Exercise tasks:
1/ Rewrite the judgment passage between "233. In the" and "the final directions.", inclusive, changing "Ph.D. Course" to "doctoral program".
2/ Write the next part of the court judgment on the quashed Banaras Hindu University order, following on from its last paragraph.

Reading passage:
229. The acts of violence if proved, may warrant disciplinary action to maintain discipline in the campus. But the facts of the case, also require reformative measures to protect the future of the petitioner.

230. In the wake of the preceding discussion, this Court finds that the order dated 30.03.2019 passed by the Registrar, Banaras Hindu University, Varanasi, is arbitrary and illegal and of no effect.

231. The order dated 30.03.2019, passed by the Registrar, Banaras Hindu University, Varanasi is quashed.

232. The quashment of the impugned order, does not in any manner exonerate the petitioner of his guilt. Nor does it preempt the regular enquiry into the misconduct. The law shall take its course, unhindered by any observation made in this judgement.

233. In the facts of the instant case and the material in the record, the reinstatement of the petitioner in the Ph.D. Course, shall happen in the manner and the time frame provided in the final directions.

234. The matter is remitted to the respondents.

Recorded data:
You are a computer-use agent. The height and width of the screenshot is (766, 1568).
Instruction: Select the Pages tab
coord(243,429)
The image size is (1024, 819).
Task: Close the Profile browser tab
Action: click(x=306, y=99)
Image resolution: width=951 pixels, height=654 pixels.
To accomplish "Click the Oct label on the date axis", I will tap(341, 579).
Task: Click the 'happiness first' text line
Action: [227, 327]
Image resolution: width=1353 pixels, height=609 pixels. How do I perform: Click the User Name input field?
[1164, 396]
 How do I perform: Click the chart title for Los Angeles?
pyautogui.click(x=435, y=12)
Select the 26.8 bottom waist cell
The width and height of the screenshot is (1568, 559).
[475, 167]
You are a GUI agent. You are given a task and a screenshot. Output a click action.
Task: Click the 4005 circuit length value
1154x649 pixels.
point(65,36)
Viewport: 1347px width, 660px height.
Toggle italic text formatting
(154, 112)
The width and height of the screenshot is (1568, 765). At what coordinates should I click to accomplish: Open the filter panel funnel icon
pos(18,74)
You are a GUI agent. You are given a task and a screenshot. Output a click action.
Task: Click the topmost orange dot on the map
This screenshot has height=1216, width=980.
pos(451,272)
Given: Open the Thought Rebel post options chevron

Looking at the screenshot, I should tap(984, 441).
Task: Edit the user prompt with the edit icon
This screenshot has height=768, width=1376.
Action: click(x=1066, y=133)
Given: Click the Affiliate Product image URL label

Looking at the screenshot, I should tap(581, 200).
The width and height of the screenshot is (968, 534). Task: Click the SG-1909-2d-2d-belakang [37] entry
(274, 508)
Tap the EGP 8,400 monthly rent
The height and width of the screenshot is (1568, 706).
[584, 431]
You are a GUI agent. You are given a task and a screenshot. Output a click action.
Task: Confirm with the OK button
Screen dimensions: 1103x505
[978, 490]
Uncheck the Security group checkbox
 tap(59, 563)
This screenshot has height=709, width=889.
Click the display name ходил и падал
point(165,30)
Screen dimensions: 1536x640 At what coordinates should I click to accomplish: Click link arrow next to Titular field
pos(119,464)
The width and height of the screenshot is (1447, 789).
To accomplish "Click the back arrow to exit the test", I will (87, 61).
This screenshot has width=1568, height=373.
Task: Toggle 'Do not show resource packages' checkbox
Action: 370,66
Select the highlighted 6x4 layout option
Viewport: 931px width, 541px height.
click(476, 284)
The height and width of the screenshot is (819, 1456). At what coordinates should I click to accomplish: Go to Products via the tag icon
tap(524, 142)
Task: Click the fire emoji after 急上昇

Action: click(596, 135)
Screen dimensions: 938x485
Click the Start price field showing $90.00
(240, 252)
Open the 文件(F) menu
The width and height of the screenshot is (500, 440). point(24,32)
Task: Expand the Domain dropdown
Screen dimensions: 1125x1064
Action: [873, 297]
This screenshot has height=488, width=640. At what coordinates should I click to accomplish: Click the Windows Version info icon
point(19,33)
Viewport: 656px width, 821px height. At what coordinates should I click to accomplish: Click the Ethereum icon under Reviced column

Results of the exercise:
1/
233. In the facts of the instant case and the material in the record, the reinstatement of the petitioner in the doctoral program, shall happen in the manner and the time frame provided in the final directions.

2/
235. A writ in the nature of mandamus is issued commanding the respective respondents to execute the following directions in the light of this judgment:

I. The University shall create a reform, self development and rehabilitation programme, for students accused of misconduct and against whom disciplinary action or any action to deny facilities of the university is proposed or taken;
II. The reform, self development and rehabilitation programme should be created after wide consultations and workshops with institutions of higher learning and research, universities, experts, student counsellors/psychologists, psychiatrists, students and other stakeholders;
III. University Grants Commission will aid the above process by providing the necessary support to the University to create, standardize and effectuate the reform, self development and rehabilitation programme in the University.
IV. The Secretary, Ministry of Human Resource Development, Government of India, New Delhi (respondent no.1 herein), shall also provide necessary support to create infrastructure in the University to effectuate the reform, self development and rehabilitation programme in the University, in light of this judgment and as per law.
V. The reform, self development and rehabilitation programmes shall be processed as per law, and integrated into the existing legal/statutory framework of the University dealing with deviant conduct and punishments.
VI. The petitioner shall be given the benefit of the reform, self development and rehabilitation programme. After the creation of the reform, self development and rehabilitation programme, the petitioner shall be reinstated as a student and permitted to continue the Ph.D. course or any other course along with the said programme.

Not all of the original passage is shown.